◆ What you need to do
According to the PyFunctional project description, which data formats can the package read and write natively?

◆ Passage to read
ScalaFunctional

Package for creating data pipelines, LINQ, and chain functional programming

These details have not been verified by PyPI

Project links

Homepage

Project description

Note: ScalaFunctional is now PyFunctional, see RFC for details

Introduction

PyFunctional is a Python package that makes working with data easy. It takes inspiration from several sources that include Scala collections, Apache Spark RDDs, Microsoft LINQ and more generally functional programming. It also offers native reading and writing of data formats such as text, csv, and json files. Support for SQLite3, other databases, and compressed files is planned for the next release.

The combination of these ideas makes PyFunctional a great choice for declarative transformation, creating pipelines, and data analysis.

Original blog post for ScalaFunctional

Installation

PyFunctional is available on pypi and can be installed by running:

# Install from command line
$ pip install pyfunctional

Then in python run: from functional import seq

Examples

PyFunctional is useful for many tasks, and can natively open several common file types. Here are a few examples of what you can do.

Simple Example

from functional import seq

seq(1, 2, 3, 4)\
    .map(lambda x: x * 2)\
    .filter(lambda x: x > 4)\
    .reduce(lambda x, y: x + y)
# 14

Streams, Transformations and Actions

PyFunctional has three types of functions:

Streams: read data for use by the collections API.
Transformations: transform data from streams with functions such as map, flat_map, and filter
Actions: These cause a series of transformations to evaluate to a concrete value. to_list, reduce, and to_dict are examples of actions.

In the expression seq(1, 2, 3).map(lambda x: x * 2).reduce(lambda x, y: x + y), seq is the stream, map is the transformation, and reduce is the action.

Filtering a list of account transactions

from functional import seq
from collections import namedtuple

Transaction = namedtuple('Transaction', 'reason amount')
transactions = [
    Transaction('github', 7),
    Transaction('food', 10),
    Transaction('coffee', 5),
    Transaction('digitalocean', 5),
    Transaction('food', 5),
    Transaction('riotgames', 25),
    Transaction('food', 10),
    Transaction('amazon', 200),
    Transaction('paycheck', -1000)
]

# Using the Scala/Spark inspired APIs
food_cost = seq(transactions)\
    .filter(lambda x: x.reason == 'food')\
    .map(lambda x: x.amount).sum()

# Using the LINQ inspired APIs
food_cost = seq(transactions)\
    .where(lambda x: x.reason == 'food')\
    .select(lambda x: x.amount).sum()

# Using ScalaFunctional with fn
from fn import _
food_cost = seq(transactions).filter(_.reason == 'food').map(_.amount).sum()

Word Count and Joins

The account transactions example could be done easily in pure python using list comprehensions. To show some of the things PyFunctional excels at, take a look at a couple of word count examples.

words = 'I dont want to believe I want to know'.split(' ')
seq(words).map(lambda word: (word, 1)).reduce_by_key(lambda x, y: x + y)

◆ Available data
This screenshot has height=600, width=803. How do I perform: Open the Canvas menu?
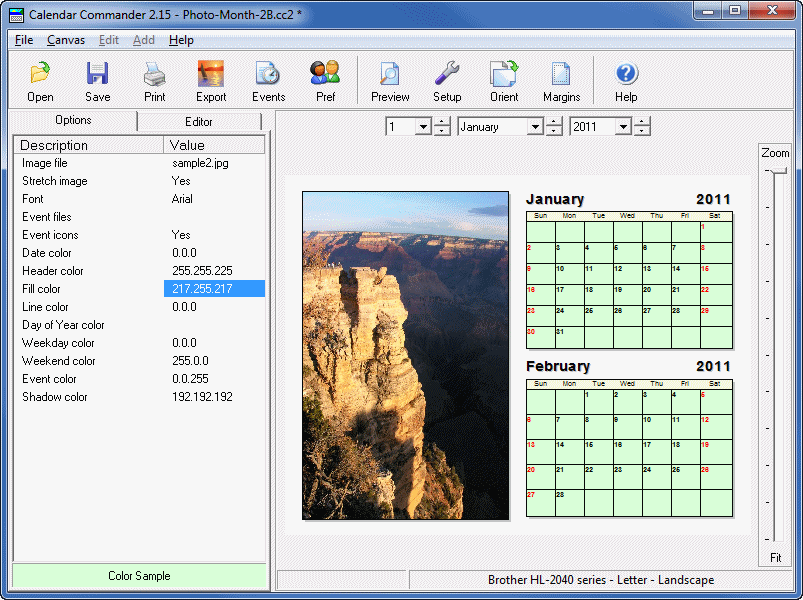pyautogui.click(x=66, y=40)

◆ The output
Text, csv, and json files.